» **Consegne da svolgere**:
• a. Nell'articolo sulla campagna pesca del Wwf, perché il Wwf ha chiesto al ministro Giovanni Alemanno di appoggiare una riforma sostenibile e responsabile del settore? Rispondi in una-tre frasi.
• b. Prosegui l'articolo sulla campagna pesca del Wwf partendo dopo la sua ultima frase.

» **Estratto della pagina**:
::::::::::
Non profit
Wwf: Pesci e pescatori, due specie a rischio
Il Wwf presentando il dossier pesca lancia l'allarme sull'impatto ambientale dei fondi comunitari sulla pesca in Italia
di Redazione
Pesci e pescatori, due specie a rischio se un terzo dei fondi europei non seguono regole di sostenibilità. E’ questo il grido d’allarme lanciato dal Wwf che, per la Campagna pesca ha trovato anche un testimonial d’eccezione: Enzo Maiorca.
E’ allarme pesca nei mari italiani. Un terzo dei finanziamenti europei utilizzati fino ad oggi per ammodernare o costruire nuove barche vanno dirottati verso metodi di pesca e strumenti piu sostenibili, altrimenti tra dieci anni le nostre reti saranno drammaticamente vuote con gravi ripercussioni per l’industria ittica, al sesto posto in Europa, e per l’ambiente: questo l’allarme del Wwf in occasione del lancio a Roma della Campagna Europea “Pesci e pescatori: due specie a rischio”.
Il 2002 e un anno cruciale: entro dicembre l’Europa dovrà rivedere la sua Politica Comunitaria sulla Pesca e riformare l’intero settore. “L’Italia e uno dei cinque paesi contrari a questa riforma, insieme a Francia, Spagna, Portogallo e Irlanda – ha dichiarato Fulco Pratesi, presidente Wwf Italia – per questo abbiamo chiesto al ministro Giovanni Alemanno di appoggiare una riforma sostenibile e responsabile di questo settore che da sempre ha costituito un valido contributo all’economia e all’occupazione”.
La stessa richiesta indirizzata al ministro potranno inviarla tutti gli italiani grazie alla Campagna Pesca presente sul sito www.wwf.it: è importante far sentire adesso la propria voce anche come consumatori che rischiano di non vedere piu nel proprio piatto pesci una volta comuni come merluzzi, triglie, acciughe, sardine, razze. Il Wwf sta promuovendo questa azione in tutta Europa nei confronti dei 15 ministri competenti.
::::::::::
Righe del dataset:
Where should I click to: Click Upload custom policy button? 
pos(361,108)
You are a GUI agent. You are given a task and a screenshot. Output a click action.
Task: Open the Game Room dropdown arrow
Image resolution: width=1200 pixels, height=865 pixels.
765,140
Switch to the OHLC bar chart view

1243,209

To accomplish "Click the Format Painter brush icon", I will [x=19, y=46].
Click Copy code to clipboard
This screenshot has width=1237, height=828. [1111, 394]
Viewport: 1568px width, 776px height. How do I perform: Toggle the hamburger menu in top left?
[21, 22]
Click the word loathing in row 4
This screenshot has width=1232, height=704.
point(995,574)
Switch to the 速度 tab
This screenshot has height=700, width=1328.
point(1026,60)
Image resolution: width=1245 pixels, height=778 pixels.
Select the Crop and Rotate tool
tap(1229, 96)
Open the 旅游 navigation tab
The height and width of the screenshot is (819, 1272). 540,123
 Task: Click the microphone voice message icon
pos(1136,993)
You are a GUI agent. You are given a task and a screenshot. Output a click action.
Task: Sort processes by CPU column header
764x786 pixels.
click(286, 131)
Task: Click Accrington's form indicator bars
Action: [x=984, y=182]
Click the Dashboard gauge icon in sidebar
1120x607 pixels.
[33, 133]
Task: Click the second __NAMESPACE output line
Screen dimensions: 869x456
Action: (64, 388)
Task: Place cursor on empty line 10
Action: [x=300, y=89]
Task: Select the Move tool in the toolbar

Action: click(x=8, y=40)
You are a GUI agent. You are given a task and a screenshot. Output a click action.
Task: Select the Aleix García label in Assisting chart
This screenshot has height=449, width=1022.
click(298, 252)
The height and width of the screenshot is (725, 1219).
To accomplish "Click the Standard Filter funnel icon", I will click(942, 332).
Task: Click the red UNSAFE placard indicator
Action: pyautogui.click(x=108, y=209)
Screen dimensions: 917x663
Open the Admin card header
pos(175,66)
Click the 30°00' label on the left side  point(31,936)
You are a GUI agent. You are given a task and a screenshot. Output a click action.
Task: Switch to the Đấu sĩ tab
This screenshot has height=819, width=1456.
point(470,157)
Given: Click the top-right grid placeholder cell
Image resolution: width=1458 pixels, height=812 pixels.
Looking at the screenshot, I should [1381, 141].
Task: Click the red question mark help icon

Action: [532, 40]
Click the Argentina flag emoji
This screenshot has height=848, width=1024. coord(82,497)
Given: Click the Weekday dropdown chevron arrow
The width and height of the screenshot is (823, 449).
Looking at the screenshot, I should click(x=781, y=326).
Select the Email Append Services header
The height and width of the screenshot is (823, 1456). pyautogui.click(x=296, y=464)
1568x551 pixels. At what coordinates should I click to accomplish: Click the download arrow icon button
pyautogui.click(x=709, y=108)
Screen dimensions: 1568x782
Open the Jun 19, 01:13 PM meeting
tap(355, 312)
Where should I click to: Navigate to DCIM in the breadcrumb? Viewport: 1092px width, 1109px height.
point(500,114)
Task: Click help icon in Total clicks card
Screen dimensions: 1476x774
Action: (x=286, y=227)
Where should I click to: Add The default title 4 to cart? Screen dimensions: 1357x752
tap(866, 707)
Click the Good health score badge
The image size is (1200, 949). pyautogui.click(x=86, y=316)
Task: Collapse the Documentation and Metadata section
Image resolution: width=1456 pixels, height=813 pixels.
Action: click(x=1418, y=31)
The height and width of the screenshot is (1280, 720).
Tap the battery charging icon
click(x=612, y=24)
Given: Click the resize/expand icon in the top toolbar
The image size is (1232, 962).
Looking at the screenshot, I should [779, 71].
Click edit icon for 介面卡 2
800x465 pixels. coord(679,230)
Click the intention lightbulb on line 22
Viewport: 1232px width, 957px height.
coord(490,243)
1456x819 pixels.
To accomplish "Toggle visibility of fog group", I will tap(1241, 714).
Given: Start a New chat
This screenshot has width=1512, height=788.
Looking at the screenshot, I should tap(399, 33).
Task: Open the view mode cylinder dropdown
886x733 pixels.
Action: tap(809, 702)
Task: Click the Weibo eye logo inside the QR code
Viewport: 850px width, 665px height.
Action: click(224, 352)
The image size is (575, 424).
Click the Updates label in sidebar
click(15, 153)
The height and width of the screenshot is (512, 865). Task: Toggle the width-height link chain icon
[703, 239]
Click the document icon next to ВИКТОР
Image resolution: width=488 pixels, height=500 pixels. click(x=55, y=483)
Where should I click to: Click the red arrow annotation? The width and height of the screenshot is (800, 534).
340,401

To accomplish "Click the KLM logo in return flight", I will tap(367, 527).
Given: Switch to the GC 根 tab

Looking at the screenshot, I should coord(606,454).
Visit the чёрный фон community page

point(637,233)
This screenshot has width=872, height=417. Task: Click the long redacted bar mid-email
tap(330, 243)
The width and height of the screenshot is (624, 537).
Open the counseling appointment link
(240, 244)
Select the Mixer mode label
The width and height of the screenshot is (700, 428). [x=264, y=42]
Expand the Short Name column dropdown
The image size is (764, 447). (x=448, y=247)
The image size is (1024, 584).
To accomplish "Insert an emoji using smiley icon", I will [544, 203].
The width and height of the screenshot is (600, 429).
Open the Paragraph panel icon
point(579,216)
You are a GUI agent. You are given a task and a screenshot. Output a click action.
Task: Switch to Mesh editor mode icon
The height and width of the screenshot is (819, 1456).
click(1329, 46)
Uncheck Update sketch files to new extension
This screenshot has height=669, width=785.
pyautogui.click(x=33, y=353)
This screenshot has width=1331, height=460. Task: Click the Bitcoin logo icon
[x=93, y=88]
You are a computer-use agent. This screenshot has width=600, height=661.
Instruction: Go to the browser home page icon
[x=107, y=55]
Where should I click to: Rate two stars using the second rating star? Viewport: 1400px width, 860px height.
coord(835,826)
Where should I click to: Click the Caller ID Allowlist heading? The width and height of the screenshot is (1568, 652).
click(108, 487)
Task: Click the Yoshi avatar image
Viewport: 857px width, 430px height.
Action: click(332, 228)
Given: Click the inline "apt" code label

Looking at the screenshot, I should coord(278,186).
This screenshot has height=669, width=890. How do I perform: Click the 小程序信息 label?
::::::::::
» **Risposte in ordine**:
• a. Perché l'Italia è uno dei cinque paesi contrari alla riforma della Politica Comunitaria sulla Pesca, insieme a Francia, Spagna, Portogallo e Irlanda. Per questo motivo Fulco Pratesi, presidente del Wwf Italia, dichiara di aver chiesto al ministro di sostenere una riforma sostenibile e responsabile del settore.

• b.
Nel corso della conferenza stampa e stato presentato anche il primo
Dossier sulla Pesca in Italia con unanalisi dell’impatto ambientale dei sussidi comunitari (350 milioni di Euro in 6 anni). Il documento indica le “voci di spesa” che il Governo deve eliminare, fino a oggi finanziate attraverso sussidi perversi, e le regole da seguire per aiutare concretamente questo settore. Per salvare pesci e pescatori il Wwf ha anche proposto un Decalogo per la Pesca, che sarà sottoposto all’attenzione del governo e delle associazioni di categoria: tra le misure suggerite la creazione di distretti di pesca in tutte le regioni italiane, l’istituzione di zone di protezione e di ripopolamento, l’installazione obbligatoria delle “Blue Box” (rilevatori di posizione satellitari) su tutti i pescherecci al di sopra sei dodici metri, la creazione di marchi di qualità e la valutazione di sostenibilità complessiva e dettagliata della spesa pubblica del settore.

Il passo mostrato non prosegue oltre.